THE TASK:
Search the material for the string "computer", then return every line where it is found.

DATA EXTRACTS Block Start

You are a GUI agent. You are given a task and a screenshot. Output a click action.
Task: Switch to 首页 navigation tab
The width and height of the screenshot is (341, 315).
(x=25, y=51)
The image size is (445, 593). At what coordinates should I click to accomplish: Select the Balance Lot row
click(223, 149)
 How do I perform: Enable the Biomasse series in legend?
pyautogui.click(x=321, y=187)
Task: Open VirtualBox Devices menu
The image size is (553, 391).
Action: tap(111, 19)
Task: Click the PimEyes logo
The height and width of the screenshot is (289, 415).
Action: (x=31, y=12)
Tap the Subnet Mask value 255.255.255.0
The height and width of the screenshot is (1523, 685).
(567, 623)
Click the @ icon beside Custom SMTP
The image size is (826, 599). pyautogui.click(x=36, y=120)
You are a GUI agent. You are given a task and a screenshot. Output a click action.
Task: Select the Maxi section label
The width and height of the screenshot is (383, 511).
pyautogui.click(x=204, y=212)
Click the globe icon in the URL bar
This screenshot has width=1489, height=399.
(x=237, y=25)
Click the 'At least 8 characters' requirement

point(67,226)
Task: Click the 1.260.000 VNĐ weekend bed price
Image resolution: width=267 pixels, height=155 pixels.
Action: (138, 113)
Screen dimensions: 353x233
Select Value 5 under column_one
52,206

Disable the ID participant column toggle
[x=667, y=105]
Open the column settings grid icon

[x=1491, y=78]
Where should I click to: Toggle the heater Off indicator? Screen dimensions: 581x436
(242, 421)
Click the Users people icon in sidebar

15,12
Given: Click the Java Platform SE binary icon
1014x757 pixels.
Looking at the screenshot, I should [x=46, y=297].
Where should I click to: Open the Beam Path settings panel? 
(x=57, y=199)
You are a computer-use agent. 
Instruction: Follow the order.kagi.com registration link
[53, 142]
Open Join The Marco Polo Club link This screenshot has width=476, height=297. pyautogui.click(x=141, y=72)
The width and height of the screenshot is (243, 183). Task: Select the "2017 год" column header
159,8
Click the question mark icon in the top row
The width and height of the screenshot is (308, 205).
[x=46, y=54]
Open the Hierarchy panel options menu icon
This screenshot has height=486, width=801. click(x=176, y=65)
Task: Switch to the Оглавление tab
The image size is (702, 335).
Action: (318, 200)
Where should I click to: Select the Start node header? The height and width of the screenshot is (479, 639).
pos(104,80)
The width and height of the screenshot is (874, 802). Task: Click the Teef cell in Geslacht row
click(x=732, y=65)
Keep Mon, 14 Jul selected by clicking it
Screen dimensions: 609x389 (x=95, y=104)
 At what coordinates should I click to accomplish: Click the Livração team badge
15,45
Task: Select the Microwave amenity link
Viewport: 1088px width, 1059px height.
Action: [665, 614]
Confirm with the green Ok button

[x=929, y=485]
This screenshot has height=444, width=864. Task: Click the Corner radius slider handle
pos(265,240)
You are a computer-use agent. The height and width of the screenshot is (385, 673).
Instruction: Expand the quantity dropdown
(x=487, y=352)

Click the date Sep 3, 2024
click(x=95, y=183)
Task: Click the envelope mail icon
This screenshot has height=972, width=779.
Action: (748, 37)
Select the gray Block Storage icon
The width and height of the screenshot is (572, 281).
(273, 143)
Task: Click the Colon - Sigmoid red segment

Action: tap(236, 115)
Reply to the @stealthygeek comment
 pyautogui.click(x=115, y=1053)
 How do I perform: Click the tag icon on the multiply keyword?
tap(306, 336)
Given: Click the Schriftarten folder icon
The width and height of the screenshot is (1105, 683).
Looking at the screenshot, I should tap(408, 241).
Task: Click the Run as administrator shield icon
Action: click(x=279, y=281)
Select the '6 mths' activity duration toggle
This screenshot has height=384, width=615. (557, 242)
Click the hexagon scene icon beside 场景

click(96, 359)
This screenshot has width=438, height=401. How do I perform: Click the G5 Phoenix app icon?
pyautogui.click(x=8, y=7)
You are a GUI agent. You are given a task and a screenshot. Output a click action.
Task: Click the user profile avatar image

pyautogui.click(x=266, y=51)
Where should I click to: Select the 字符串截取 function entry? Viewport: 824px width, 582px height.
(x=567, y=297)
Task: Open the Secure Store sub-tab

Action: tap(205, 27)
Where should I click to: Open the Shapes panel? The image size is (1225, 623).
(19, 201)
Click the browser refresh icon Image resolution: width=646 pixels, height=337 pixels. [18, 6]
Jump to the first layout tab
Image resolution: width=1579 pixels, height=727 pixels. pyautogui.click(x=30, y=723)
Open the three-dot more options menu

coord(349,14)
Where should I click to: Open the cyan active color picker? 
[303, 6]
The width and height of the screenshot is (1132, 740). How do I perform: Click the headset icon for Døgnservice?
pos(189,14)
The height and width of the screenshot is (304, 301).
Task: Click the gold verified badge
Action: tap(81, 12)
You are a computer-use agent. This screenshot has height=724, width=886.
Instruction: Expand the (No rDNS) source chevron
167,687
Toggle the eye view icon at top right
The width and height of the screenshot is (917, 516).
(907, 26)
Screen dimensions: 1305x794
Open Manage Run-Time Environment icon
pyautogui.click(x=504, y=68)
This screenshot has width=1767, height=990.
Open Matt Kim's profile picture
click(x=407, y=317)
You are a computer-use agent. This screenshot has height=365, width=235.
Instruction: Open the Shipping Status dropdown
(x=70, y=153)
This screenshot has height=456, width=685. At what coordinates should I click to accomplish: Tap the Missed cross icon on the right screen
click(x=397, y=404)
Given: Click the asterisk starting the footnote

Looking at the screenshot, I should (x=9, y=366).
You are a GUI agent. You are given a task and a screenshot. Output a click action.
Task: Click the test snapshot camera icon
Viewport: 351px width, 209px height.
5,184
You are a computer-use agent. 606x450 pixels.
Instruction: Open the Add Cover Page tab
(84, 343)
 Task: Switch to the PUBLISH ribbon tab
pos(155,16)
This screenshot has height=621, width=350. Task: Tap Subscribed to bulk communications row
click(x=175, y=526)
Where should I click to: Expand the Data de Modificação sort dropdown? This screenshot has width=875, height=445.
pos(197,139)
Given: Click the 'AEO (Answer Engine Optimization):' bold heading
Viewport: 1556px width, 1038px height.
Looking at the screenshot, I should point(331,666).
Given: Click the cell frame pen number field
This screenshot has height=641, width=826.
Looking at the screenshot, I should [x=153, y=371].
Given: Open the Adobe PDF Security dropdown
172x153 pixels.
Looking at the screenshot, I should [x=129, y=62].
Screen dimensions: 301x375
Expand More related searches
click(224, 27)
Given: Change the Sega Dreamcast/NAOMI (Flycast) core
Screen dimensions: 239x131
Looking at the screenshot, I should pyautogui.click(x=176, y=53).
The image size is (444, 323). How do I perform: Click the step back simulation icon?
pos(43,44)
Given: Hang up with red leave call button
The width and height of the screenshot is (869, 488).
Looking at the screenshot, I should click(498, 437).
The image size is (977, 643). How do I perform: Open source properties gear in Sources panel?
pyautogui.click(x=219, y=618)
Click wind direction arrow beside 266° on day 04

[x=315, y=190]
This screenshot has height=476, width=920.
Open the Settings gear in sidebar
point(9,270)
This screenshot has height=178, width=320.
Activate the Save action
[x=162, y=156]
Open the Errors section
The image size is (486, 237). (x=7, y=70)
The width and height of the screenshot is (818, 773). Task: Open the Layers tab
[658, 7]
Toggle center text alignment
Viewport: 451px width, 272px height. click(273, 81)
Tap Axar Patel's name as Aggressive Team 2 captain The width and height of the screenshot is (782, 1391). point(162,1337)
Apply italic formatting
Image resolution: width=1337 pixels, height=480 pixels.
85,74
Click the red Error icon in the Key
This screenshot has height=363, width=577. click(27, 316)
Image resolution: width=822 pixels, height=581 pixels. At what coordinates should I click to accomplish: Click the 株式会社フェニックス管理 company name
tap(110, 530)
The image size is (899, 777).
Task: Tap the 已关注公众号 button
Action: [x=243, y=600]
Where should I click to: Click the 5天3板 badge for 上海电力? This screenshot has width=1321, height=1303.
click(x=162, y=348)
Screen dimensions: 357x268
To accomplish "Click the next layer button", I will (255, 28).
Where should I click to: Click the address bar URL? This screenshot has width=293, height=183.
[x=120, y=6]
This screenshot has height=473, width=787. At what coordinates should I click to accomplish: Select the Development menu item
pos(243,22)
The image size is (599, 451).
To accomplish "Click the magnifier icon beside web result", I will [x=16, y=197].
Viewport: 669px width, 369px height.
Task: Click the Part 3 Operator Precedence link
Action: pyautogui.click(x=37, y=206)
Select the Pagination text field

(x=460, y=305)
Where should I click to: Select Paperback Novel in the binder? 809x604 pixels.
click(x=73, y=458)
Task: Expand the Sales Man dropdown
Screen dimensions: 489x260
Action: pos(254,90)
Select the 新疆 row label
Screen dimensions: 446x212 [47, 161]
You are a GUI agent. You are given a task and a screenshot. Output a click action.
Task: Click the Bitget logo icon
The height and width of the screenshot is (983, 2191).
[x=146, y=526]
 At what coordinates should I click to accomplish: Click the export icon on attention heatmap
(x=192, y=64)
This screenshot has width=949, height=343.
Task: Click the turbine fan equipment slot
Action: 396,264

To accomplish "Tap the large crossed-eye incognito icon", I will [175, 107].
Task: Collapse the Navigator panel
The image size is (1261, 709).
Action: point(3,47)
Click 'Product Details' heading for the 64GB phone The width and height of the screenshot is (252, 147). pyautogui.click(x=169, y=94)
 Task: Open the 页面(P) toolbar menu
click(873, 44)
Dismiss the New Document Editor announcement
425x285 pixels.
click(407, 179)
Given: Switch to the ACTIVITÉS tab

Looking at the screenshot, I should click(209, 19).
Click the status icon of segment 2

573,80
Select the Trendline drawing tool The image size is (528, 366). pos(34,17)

DATA EXTRACTS Block End

ANSWER SPACE:
You are a computer-use agent. 
You are a computer-use agent. The height and width of the screenshot is (385, 673).
You are a computer-use agent. This screenshot has height=724, width=886.
You are a computer-use agent. This screenshot has height=365, width=235.
You are a computer-use agent. 606x450 pixels.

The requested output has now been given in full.